## HOW TO COMPLETE THIS TASK
Find the lines of the listing that contain the string "agent", and return them.

## SOURCE DATA

○ ○ ○

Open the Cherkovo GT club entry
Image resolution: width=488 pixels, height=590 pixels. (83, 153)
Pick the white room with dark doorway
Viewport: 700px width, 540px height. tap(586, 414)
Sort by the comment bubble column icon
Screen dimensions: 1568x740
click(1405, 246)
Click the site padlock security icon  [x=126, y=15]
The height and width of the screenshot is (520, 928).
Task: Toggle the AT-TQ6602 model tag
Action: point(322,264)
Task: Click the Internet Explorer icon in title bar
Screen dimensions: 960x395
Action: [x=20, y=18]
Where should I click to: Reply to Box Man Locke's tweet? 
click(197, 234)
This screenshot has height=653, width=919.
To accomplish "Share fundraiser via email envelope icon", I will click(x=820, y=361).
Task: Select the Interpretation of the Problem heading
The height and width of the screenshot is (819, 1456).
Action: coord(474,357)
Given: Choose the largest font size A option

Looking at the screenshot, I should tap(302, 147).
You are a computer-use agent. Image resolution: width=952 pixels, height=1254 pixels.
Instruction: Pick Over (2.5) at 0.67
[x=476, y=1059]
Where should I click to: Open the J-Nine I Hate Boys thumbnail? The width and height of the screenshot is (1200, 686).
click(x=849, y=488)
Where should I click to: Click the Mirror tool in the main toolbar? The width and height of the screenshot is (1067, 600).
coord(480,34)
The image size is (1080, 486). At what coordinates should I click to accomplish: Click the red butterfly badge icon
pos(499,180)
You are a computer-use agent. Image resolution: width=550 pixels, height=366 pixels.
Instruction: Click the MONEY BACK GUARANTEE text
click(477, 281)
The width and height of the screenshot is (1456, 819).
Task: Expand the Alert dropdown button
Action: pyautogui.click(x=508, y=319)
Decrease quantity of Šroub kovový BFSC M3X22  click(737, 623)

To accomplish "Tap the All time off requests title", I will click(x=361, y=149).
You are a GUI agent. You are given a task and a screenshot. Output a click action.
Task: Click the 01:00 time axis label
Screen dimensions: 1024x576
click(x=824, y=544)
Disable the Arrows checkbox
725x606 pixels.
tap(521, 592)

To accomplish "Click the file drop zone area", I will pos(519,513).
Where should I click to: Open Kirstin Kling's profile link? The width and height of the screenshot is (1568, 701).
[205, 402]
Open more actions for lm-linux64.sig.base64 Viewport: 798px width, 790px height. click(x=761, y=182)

○ ○ ○

## RESULT BELOW
You are a computer-use agent. Image resolution: width=952 pixels, height=1254 pixels.
You are a computer-use agent. Image resolution: width=550 pixels, height=366 pixels.
You are a GUI agent. You are given a task and a screenshot. Output a click action.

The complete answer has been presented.